CONSIGNE: Poursuivez, s'il vous plaît, le texte sur la légitimité de la cause écologique après sa dernière phrase.

EXTRAIT DU TEXTE:

============================================================

Et là encore, alors qu’on imaginerait que la protection de notre milieu de vie serait un principe supérieur commun difficilement discutable, on remarque qu’il ne manque en fait pas de compétition avec d’autres principes.

Deux démonstrations plus tard, je peux donc énoncer ce que nous avions tous et toutes été amené·e·s à observer ces dernières années : l’écologie ne semble pas constituer une cause légitime, au sens où nous avons défini cette dernière. L’écologie ne parvient pas à se constituer comme concept suffisamment opérant que pour rivaliser avec d’autres régimes de justification, elle ne s’impose pas à nous, elle ne va pas de soi ; en tout cas pas au même titre que son adversaire direct qu’est l’injonction à la productivité et à la rentabilité.

Comme souvent en science sociale, le conflit révèle un fonctionnement de nos sociétés. Les luttes écologiques ont, en fait, rendu douloureusement visibles le lieu de la légitimité opérante et l’étendue de son pouvoir de domination. En réalité, nous pouvons même nous demander si le qualificatif « écologique » est approprié dans le cas de l’activisme écologique. Bien sûr, l’écologie en est l’objet mais ce qui y justifie la mobilisation nous semble davantage relever de l’inaction politique ou de l’absolue souveraineté des intérêts plus dominants. « Pour qu’il y ait mobilisation, il faut donc au préalable qu’une masse critique de gens aient socialement construit une représentation commune de la situation comme injuste et immorale et non comme malheureuse mais tolérable »[13], or ce qui est ici injuste et immoral c’est que la protection de notre lieu de vie à tous ait pu être si facilement reléguée au second plan face aux intérêts d’un système capitaliste déjà trop bien intégré et dont la « légitimité » n’est plus à démontrer.

============================================================

DONNÉES ENREGISTRÉES:
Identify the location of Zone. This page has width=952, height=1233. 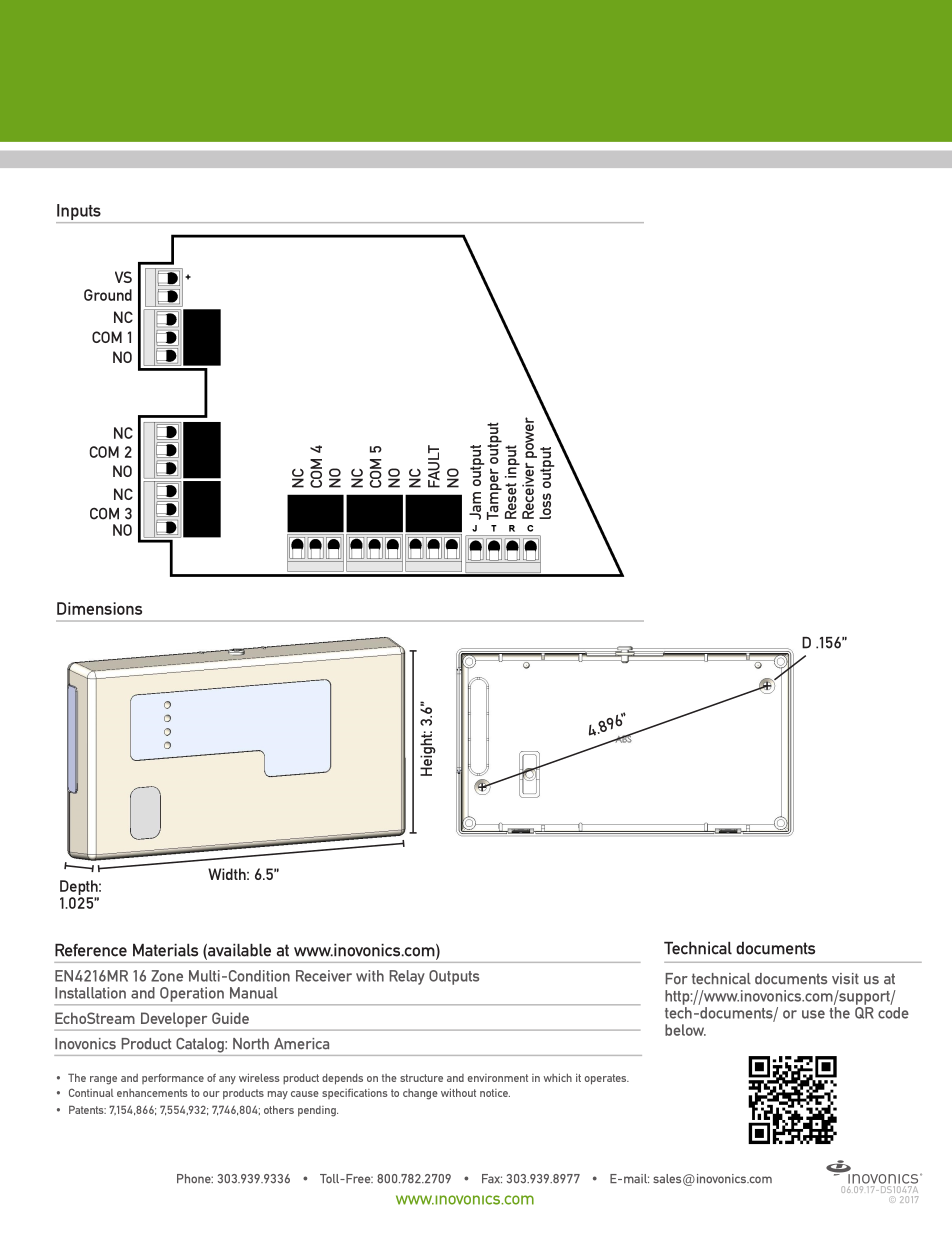
(167, 976).
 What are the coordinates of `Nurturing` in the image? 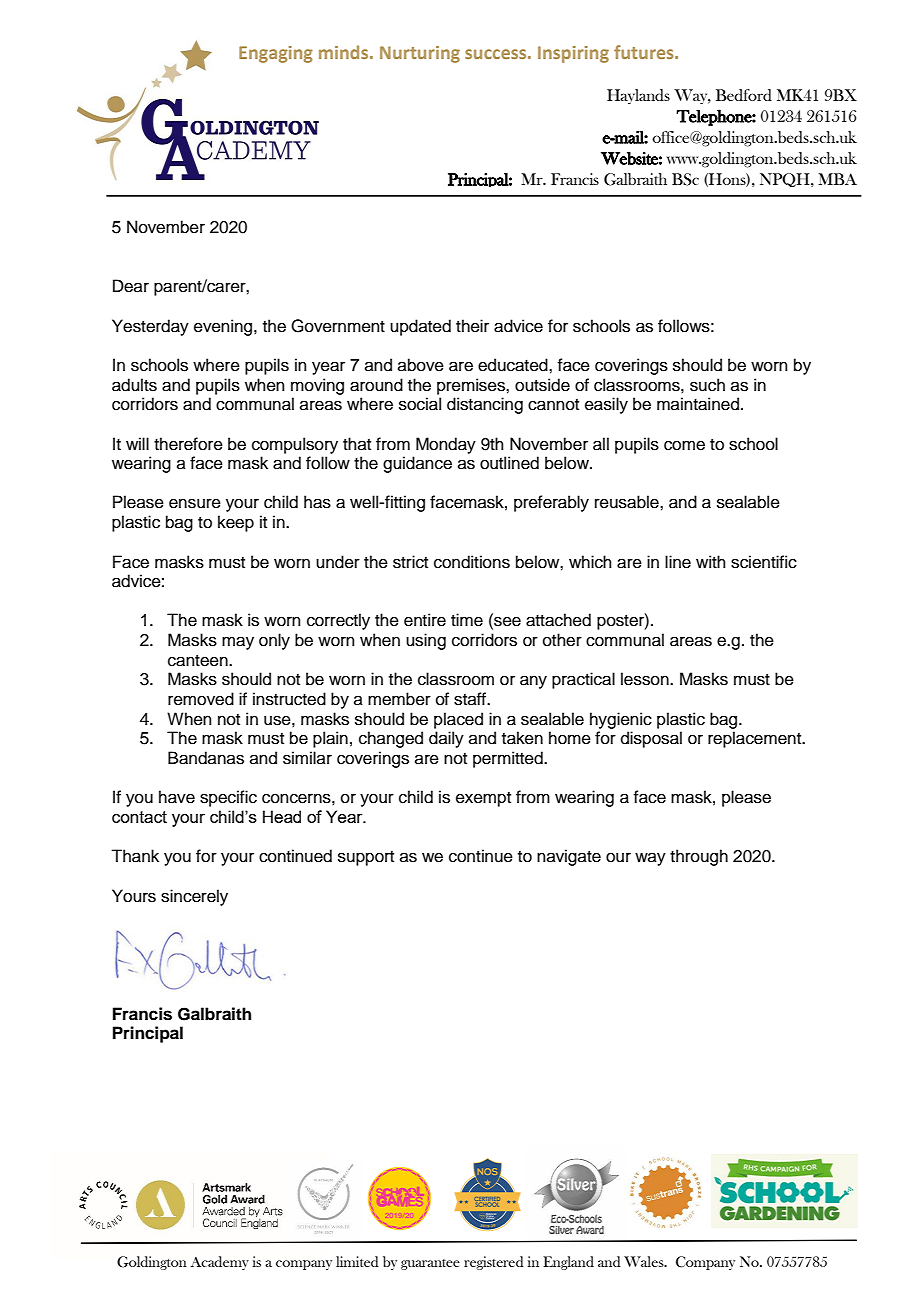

============================================================

RÉPONSE:
Ainsi l’on comprend peut-être un peu mieux ce qui justifie l’intensité grandissante des répressions à l’encontre de ces mouvements ou encore l’appareillage médiatique de disqualification des luttes qui s’emparent de ceux-ci. Peines de prison, assignations à domicile, l’article de Blast « Entre répression et criminalisation, les militants écologistes dans l’œil du cyclone »[14] fait l’inventaire des risques grandissants encourus par les militants écologistes. Il semblerait donc que, des différentes réponses possibles à l’urgence climatique, le politique nous recommande l’écoanxiété…

Imaginer que notre survie même puisse ne pas être un principe supérieur absolu semble difficile à imaginer, et pourtant… Mais si le conflit révèle effectivement les phénomènes sociaux alors peut être que l’écologie n’est pas le bon objet de cette analyse, peut être que cette situation n’est compréhensible que dans l’opposition au principe supérieur adverse. C’est donc, peut-être, la légitimité du capital qu’il nous faut étudier. Comment le capitalisme s’est imposé est une question absolument vertigineuse et, par le fait, intraitable dans la présente analyse mais il serait intéressant d’en observer les caractéristiques. Pour le dire plus simplement, de quoi est faite cette légitimité que même la menace sur notre survie ne peut contester ?

Le capital comme principe supérieur commun

Comme on l’a vu plus tôt, la légitimité comme forme de domination se comprend dans sa portée et sa manière d’opérer. L’injonction de se rapporter à la rentabilité comme à une nécessité et un principe moteur évident est en règle générale parfaitement intériorisée quels que soient notre culture[15], notre pays ou même la nature de nos ambitions. On comprend facilement que si le coût de l’énergie augmente alors le prix de l’énergie augmentera, qu’une entreprise doit faire des bénéfices, même si cela signifie pousser dans le dos des milliers de foyers qui tenaient péniblement au bord du précipice de la pauvreté. On peut désapprouver bien sûr mais « on comprend » : ce critère opère légitimement.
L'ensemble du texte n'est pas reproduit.